Le catholicon qui signifie en grec église d’un monastère,  est construit sur l’ancien choeur des chanoines de la basilique des croisés. Son architecture est de forme quadrangulaire. La coupole du dôme, perchée à vingt mètres de haut, est décorée  d’un Christ pantocrator qui est la représentation  du  Christ glorieux « tout-puissant », par opposition au Christ souffrant de la Passion.  L’enfant Jésus est, sinon, la troisième représentation traditionnelle du Christ.
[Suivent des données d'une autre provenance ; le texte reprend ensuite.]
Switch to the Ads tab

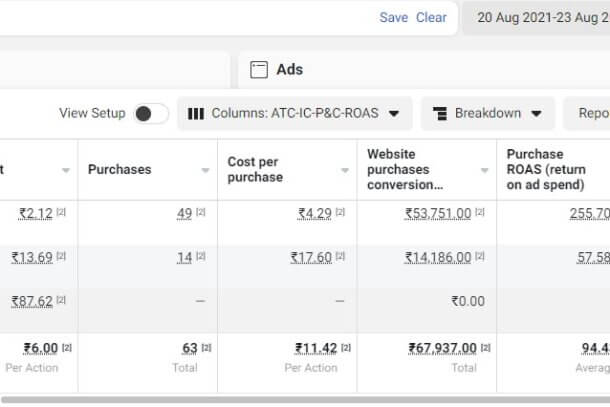click(289, 70)
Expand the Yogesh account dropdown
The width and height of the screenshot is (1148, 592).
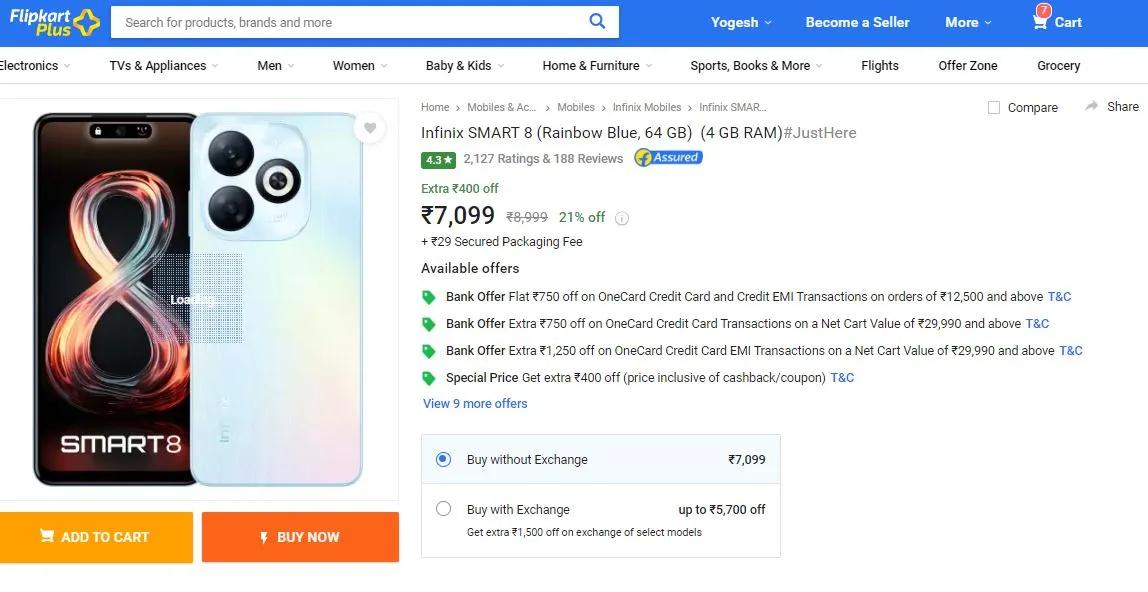741,22
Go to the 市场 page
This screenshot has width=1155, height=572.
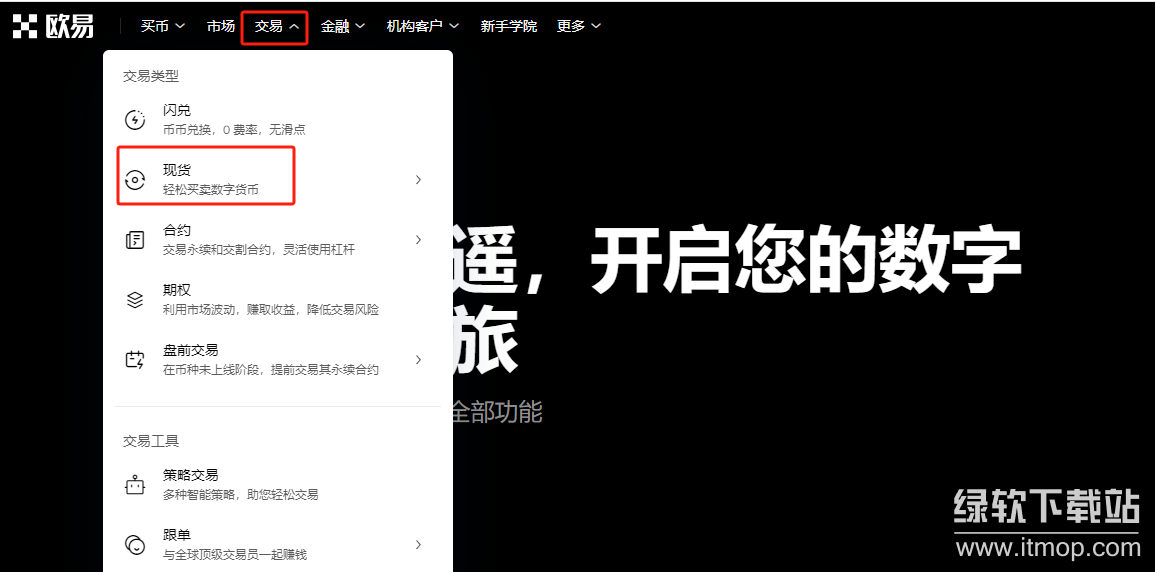pyautogui.click(x=221, y=26)
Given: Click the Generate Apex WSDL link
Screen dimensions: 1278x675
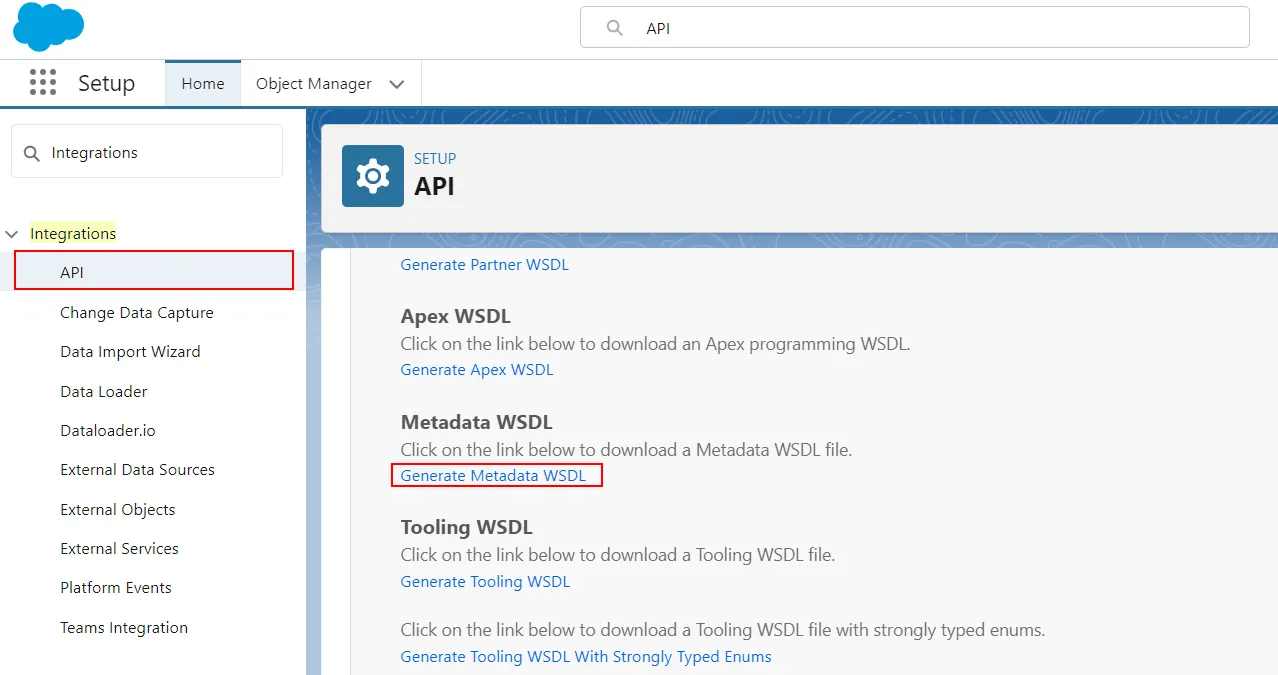Looking at the screenshot, I should (477, 369).
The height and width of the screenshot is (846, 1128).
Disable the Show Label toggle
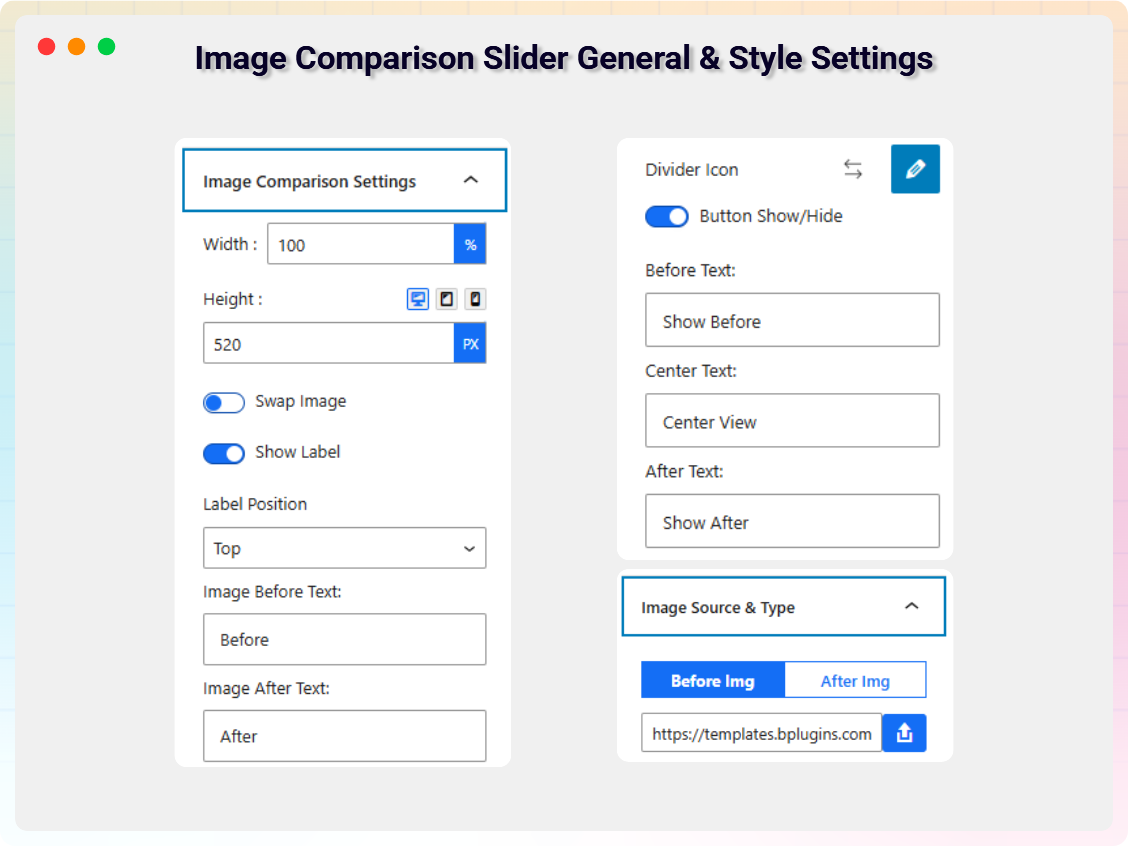223,453
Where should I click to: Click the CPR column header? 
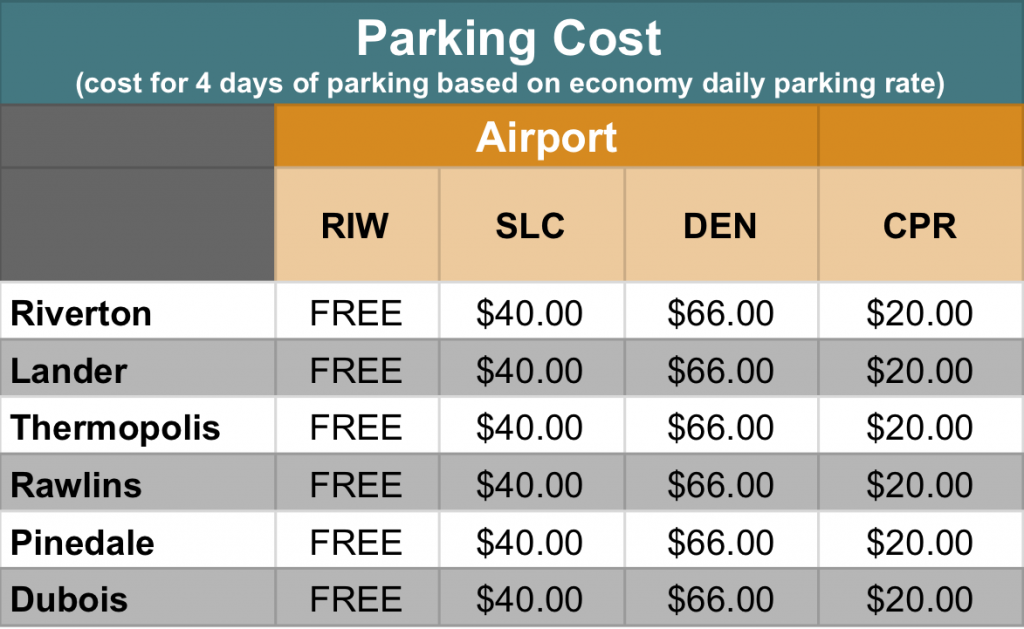[x=921, y=225]
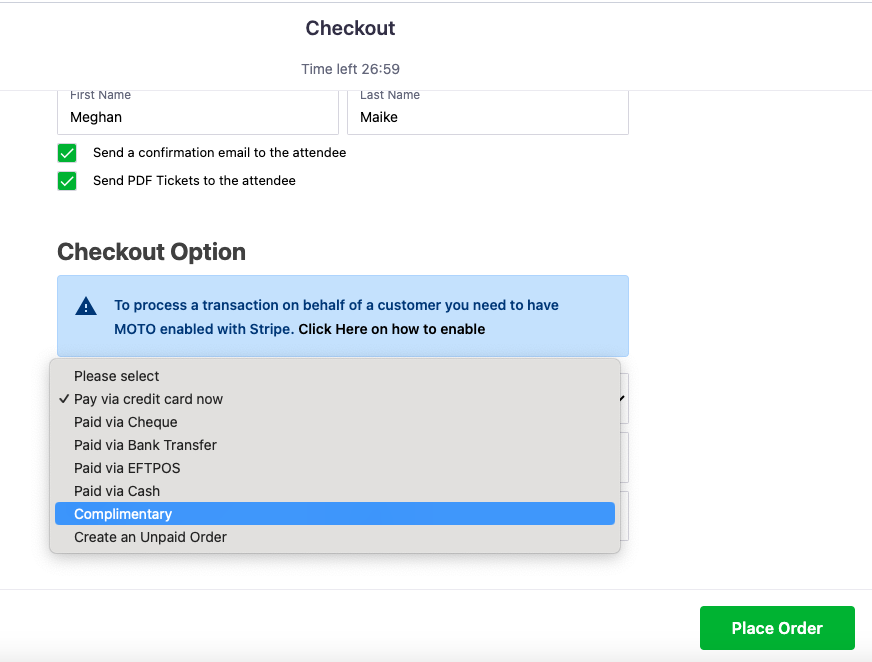Screen dimensions: 872x662
Task: Select Paid via EFTPOS payment option
Action: pos(335,468)
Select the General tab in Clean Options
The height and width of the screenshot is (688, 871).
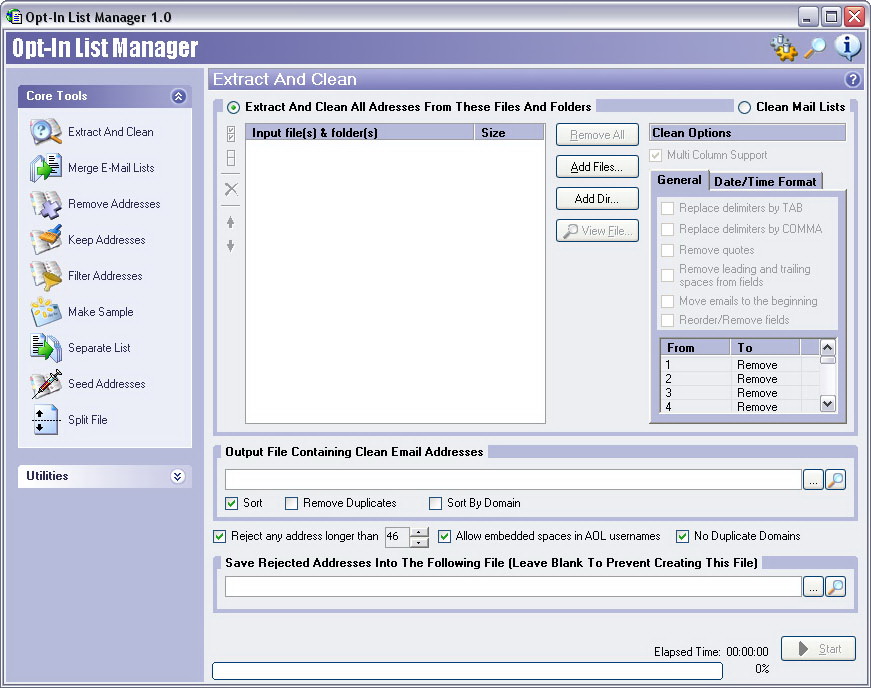click(x=679, y=180)
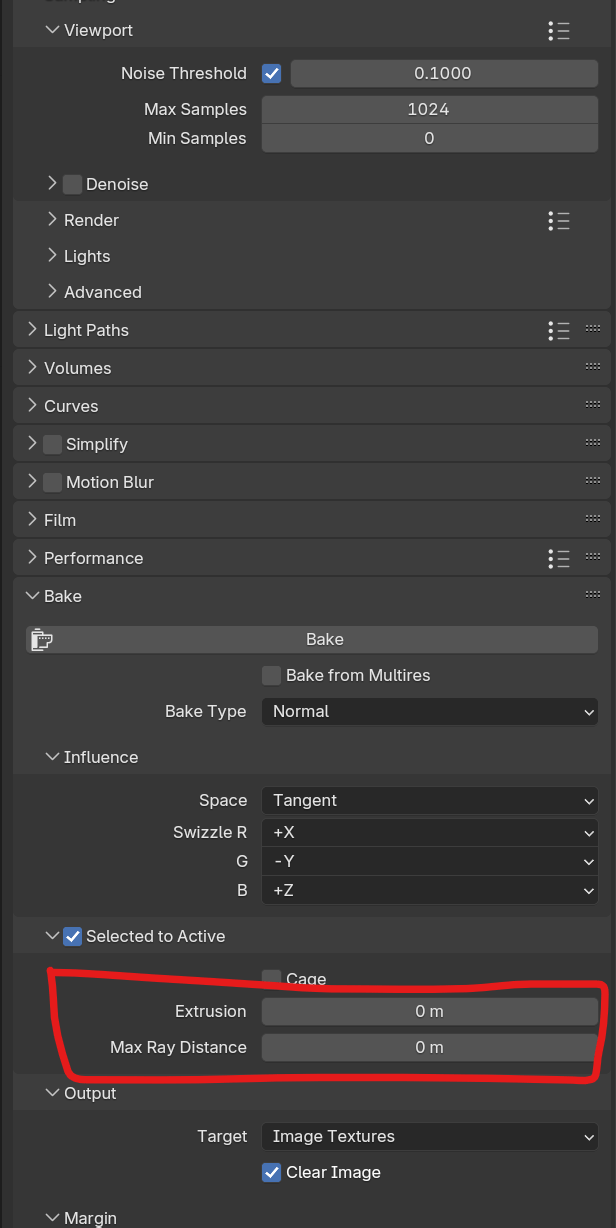Click the Max Samples value field
616x1228 pixels.
(429, 110)
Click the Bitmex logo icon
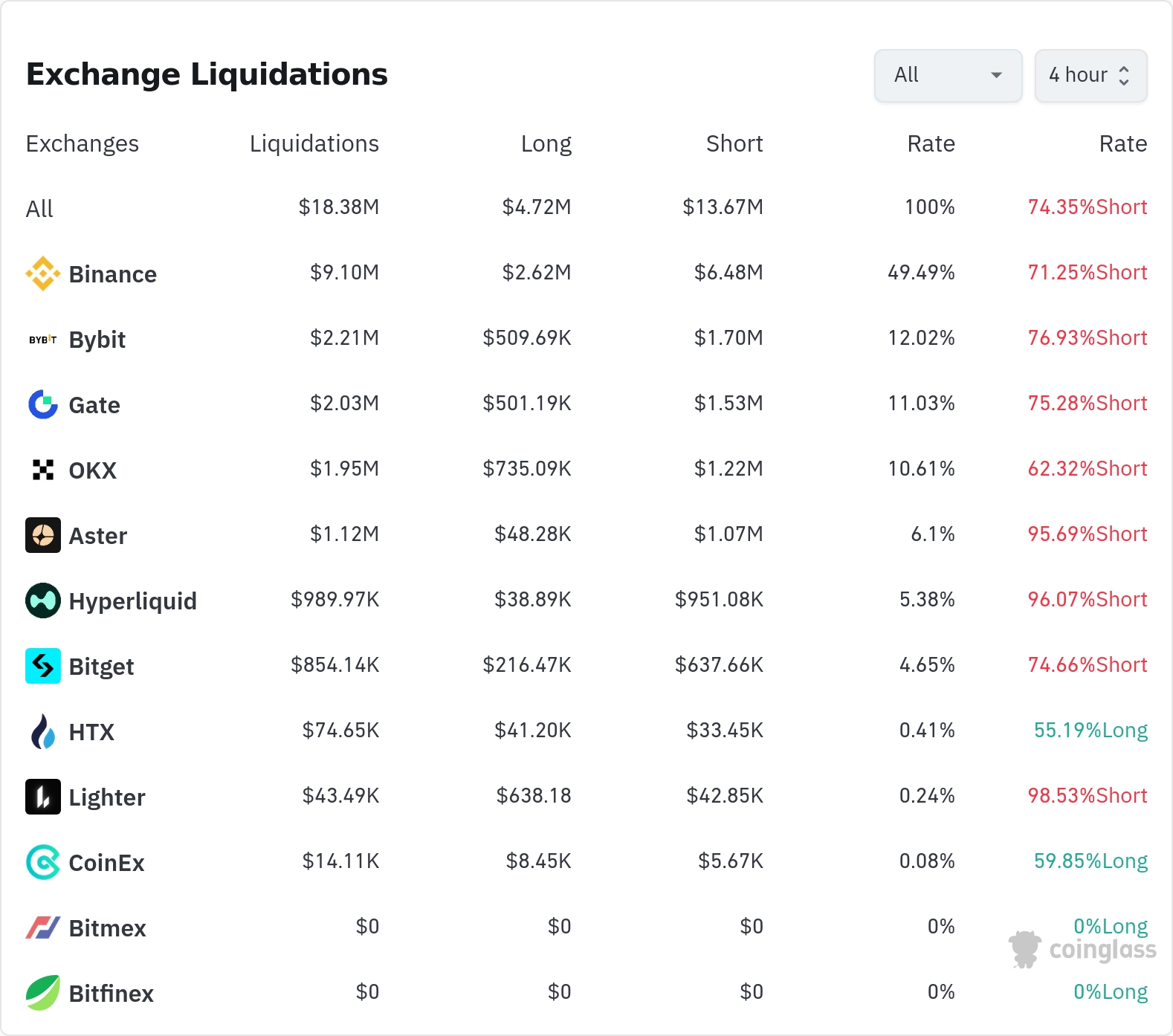 click(x=43, y=927)
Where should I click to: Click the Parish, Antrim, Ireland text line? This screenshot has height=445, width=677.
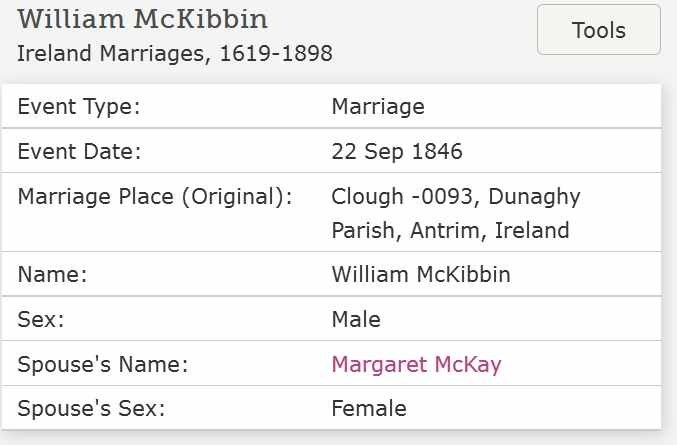(450, 230)
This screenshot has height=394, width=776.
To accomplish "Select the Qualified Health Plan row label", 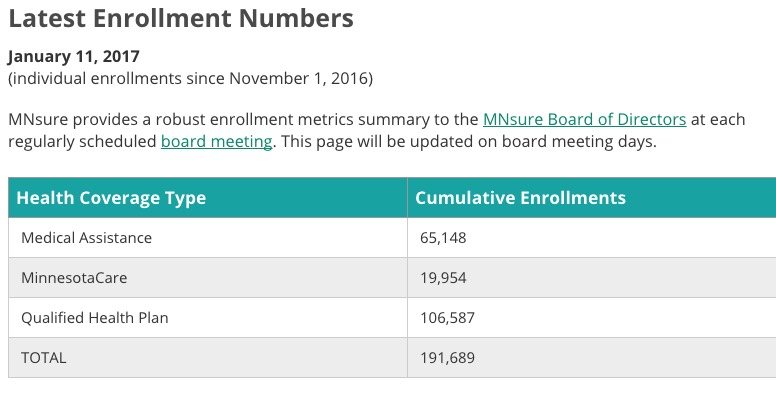I will (x=95, y=318).
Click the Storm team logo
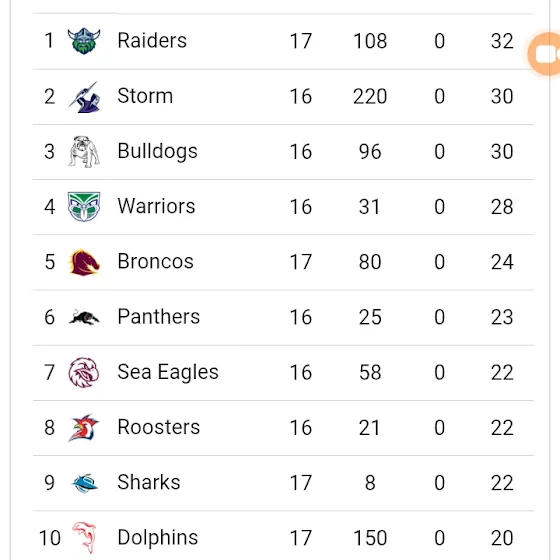The image size is (560, 560). 84,97
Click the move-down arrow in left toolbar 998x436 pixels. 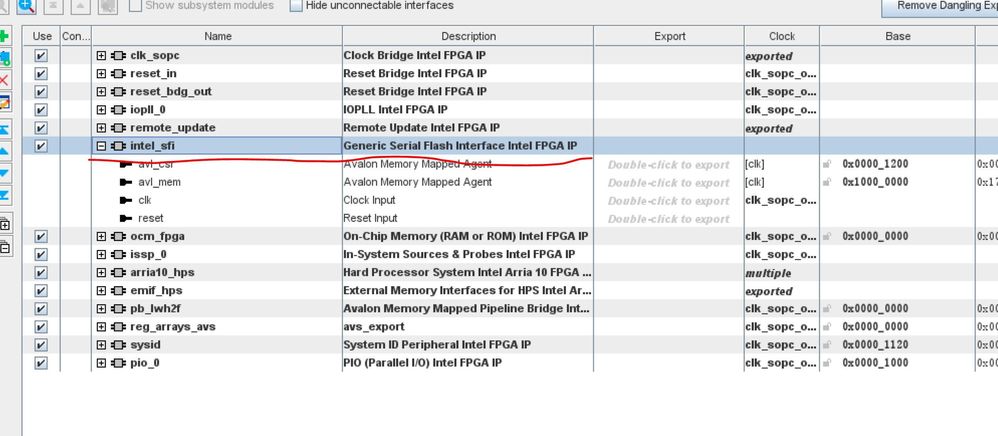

Le Christ pantocrator de la basilique du Saint-Sépulcre possède tous les attributs de l’art byzantin habituel :  le Christ est montré en buste ; la main droite est levée invitant à la vie éternelle par le signe discret des doigts, index et majeur unis pointant vers le ciel tandis que l’annulaire et l’auriculaire demeurent recroquevillés ensemble dans la paume. Il porte dans la main gauche le livre des Saintes Ecritures. La tête du Christ est entièrement entourée d’un nimbe crucifère, et non d’une auréole qui se détacherait de la tête, la croix signifiant qu’il s’agit du Christ. Les deux lettres grecques alpha et oméga qui encadrent le nimbe, sont les symboles de la vie éternelle.

Les patriarches de Jérusalem, au nombre de seize, constituent le premier cercle entourant le Christ pantocrator.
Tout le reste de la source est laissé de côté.